Extract -
▽

Here’s hoping decision-makers will listen. They did in California, another blue venue: “California voters will not be asked this year to decide whether to roll back California’s ban on racial preferences in college admissions,” Assembly speaker John A. Perez announced this spring, according to the Sacramento Bee. The story notes, “The move came a week after three Asian-American state senators — who had previously supported putting the question to voters — asked Pérez to put a stop the measure.” That is, what doomed the measure was, in particular, opposition from Asian Americans.

Even among the intelligentsia, there is more and more call for schools to admit economically and socially disadvantaged students of all racial and ethnic backgrounds. Here are two thematically similar pieces appearing recently in two liberal bastions: from the New York Times, “If Affirmative Action Is Doomed, What Next?,” by David Leonhardt; and, from the Chronicle of Higher Education, “What Sotomayor Gets Wrong about Affirmative Action,” by Richard D. Kahlenberg. Both talk about income/locale-based alternatives to racial preferences in university admissions, since both believe that such preferences are dying, and both discuss two new works on the alternatives, Place Not Race, by Sheryll Cashin, and a chapter in The Future of Affirmative Action by Anthony Carnevale, Stephen J. Rose, and Jeff Strohl.

△

Extracted material -
▽

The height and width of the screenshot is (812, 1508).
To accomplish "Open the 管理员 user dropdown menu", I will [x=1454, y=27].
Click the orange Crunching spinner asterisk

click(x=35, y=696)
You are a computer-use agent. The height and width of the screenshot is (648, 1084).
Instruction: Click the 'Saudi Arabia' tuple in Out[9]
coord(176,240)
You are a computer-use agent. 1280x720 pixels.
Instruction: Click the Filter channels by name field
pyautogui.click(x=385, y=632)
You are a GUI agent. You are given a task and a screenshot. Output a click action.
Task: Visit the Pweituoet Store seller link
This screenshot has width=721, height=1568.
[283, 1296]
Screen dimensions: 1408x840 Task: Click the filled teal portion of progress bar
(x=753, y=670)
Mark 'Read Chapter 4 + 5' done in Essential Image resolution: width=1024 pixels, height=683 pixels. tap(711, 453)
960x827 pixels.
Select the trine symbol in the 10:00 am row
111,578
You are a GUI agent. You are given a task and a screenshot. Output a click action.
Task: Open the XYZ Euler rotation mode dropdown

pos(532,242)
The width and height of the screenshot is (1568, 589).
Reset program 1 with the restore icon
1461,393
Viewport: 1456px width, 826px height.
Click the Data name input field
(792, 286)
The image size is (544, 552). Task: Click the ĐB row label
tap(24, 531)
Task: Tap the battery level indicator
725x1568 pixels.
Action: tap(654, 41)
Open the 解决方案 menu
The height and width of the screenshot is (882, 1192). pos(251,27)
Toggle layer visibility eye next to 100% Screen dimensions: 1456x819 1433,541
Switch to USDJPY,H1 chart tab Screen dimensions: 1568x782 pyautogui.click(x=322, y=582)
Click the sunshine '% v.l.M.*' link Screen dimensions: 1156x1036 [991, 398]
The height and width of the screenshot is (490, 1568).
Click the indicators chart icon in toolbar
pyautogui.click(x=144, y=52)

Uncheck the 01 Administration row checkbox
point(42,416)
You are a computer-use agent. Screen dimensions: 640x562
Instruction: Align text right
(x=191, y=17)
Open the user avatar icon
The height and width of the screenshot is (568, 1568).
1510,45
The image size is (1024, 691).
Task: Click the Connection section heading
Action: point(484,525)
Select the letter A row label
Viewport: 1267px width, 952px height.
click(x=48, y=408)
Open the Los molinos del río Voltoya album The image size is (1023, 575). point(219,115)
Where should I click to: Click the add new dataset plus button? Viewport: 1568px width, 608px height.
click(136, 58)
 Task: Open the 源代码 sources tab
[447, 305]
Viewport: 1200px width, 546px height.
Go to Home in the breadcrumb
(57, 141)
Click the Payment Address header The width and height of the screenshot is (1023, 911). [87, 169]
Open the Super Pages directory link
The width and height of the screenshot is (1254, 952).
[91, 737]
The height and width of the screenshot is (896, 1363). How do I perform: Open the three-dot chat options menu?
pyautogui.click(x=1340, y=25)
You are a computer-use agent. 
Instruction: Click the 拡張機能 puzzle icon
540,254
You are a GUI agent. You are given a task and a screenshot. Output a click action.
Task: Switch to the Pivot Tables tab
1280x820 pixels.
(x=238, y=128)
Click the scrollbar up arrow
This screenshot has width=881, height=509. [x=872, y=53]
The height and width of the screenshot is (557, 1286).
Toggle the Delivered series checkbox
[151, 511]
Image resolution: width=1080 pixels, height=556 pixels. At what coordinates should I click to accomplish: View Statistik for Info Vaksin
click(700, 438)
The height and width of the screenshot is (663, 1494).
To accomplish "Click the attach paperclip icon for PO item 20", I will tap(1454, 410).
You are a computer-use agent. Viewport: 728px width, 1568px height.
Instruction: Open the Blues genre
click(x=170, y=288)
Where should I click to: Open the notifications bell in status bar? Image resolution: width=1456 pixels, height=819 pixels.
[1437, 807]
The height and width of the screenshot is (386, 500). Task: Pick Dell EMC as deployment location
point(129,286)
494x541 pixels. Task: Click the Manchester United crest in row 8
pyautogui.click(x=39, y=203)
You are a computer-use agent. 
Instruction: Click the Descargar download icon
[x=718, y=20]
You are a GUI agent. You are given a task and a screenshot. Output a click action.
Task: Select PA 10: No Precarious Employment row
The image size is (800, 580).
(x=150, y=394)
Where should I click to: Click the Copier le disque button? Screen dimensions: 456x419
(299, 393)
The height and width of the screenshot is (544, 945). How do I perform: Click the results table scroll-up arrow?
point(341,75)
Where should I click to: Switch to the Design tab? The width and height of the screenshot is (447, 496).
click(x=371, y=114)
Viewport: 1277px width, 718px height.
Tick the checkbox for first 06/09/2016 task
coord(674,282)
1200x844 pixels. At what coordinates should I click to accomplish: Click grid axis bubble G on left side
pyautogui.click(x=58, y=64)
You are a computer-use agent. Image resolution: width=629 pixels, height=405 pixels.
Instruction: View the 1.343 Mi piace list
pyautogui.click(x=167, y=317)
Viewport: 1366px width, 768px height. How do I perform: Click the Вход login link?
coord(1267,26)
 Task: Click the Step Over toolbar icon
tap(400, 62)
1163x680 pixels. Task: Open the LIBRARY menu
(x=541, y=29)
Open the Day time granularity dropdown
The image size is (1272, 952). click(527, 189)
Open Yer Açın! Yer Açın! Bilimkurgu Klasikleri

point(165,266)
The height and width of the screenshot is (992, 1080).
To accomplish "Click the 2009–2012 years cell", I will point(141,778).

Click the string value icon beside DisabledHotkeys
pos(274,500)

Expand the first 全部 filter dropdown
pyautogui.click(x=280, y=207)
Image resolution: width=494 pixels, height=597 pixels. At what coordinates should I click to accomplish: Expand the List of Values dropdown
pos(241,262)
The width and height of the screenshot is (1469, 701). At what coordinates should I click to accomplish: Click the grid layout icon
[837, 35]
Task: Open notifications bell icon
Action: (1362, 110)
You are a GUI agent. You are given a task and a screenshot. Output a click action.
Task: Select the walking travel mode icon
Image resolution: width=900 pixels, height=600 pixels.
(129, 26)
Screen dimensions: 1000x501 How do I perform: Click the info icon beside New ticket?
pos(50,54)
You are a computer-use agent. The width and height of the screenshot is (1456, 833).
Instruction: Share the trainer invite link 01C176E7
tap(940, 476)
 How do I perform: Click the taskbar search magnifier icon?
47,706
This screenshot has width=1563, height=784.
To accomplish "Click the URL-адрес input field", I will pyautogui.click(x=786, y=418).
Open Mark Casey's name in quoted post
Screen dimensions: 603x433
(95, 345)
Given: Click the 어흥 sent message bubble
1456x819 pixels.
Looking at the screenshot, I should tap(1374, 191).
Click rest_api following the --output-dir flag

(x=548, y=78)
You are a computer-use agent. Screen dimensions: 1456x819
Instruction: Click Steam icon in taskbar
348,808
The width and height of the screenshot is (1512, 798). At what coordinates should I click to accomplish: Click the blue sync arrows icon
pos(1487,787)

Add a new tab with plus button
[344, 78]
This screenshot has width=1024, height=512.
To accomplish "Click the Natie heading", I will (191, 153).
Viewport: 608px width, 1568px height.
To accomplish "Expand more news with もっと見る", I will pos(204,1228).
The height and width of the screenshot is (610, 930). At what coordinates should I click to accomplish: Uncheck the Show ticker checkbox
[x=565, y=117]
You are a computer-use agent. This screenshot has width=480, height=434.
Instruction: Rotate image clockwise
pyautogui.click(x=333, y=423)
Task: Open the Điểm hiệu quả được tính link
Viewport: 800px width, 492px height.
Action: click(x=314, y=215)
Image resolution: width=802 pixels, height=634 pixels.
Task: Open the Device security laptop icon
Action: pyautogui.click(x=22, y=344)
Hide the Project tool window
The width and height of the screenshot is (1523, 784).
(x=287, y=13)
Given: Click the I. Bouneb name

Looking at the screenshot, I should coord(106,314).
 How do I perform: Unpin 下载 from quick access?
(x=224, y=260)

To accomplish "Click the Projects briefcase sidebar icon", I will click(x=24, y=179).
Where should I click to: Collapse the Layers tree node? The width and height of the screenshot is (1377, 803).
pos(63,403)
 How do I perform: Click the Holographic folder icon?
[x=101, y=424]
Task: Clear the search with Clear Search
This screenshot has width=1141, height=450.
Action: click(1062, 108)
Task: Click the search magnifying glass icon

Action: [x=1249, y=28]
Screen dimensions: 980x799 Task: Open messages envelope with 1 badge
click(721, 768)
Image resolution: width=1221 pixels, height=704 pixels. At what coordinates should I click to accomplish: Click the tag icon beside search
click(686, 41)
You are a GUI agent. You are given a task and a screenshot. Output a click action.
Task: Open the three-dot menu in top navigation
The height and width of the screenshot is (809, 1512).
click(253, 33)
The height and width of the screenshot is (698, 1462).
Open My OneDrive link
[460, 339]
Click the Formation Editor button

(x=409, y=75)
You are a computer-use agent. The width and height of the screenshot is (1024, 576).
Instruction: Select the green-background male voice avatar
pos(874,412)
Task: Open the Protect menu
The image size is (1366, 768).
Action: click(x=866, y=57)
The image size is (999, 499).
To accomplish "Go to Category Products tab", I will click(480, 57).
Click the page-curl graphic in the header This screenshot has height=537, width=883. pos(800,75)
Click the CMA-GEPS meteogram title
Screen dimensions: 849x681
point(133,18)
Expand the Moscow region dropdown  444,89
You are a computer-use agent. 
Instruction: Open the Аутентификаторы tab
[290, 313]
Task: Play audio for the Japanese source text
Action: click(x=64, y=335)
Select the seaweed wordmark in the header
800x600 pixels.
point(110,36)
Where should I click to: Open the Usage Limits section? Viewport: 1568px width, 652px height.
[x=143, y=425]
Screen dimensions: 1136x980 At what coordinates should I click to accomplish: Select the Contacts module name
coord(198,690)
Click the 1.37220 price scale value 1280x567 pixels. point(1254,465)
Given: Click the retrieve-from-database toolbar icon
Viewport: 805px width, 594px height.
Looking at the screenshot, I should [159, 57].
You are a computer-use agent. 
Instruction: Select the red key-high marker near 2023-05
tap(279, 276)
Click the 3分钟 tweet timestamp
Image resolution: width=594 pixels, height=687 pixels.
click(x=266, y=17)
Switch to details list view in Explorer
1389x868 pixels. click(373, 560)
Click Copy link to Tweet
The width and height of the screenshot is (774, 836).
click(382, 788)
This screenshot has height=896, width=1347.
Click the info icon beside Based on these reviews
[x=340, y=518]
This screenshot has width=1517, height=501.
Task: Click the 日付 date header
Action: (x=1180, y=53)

△

Exercise requirements -
**1.** Please list every title of an article, book, or chapter that the affirmative action passage names.
**2.** Write what comes next in the affirmative action passage, picking up after its final sentence.

Outputs in order -
**1.**
- "If Affirmative Action Is Doomed, What Next?"
- "What Sotomayor Gets Wrong about Affirmative Action"
- Place Not Race
- The Future of Affirmative Action

**2.**
Sometimes the support given for ending racial preferences is not only unlikely but inadvertent. Janet Napolitano, now head of the University of California system, wrote a Washington Post op-ed this spring that was illogical and dishonest in predictable ways — mischaracterizing the state’s ban on racial preferences, ignoring the costs of such discrimination and overstating the benefits, etc. — but she grudgingly admitted that the “educational benefits” of “diversity” can be achieved without racial discrimination. So her complaining actually amounts to an admission that other schools in other states are required to forgo racial and ethnic discrimination, too — since the Supreme Court has made clear that they can engage in such discrimination only if there is no alternative way to achieve diversity.

Likewise, Columbia University president Lee Bollinger’s recent defense of racial preferences made clear that the principal reason he favors them is based not on the “diversity” rationale but on a remedial rationale long rejected by the Supreme Court.

And sometimes the case is made forthrightly: A particularly comprehensive critique of affirmative action in university admissions was recently published by Peter Schuck in National Affairs

Napolitano’s op-ed was prompted by the Supreme Court’s decision on April 22 in Schuette v. BAMN. There the Court upheld the constitutionality of the ballot initiative passed in 2006 by voters in Michigan to ban, among other kinds of affirmative action, the use of racial and ethnic admission preferences at its public universities. The initiative was prompted by the Court’s 2003 decision that had allowed (but of course not required) the use of such preferences at the University of Michigan.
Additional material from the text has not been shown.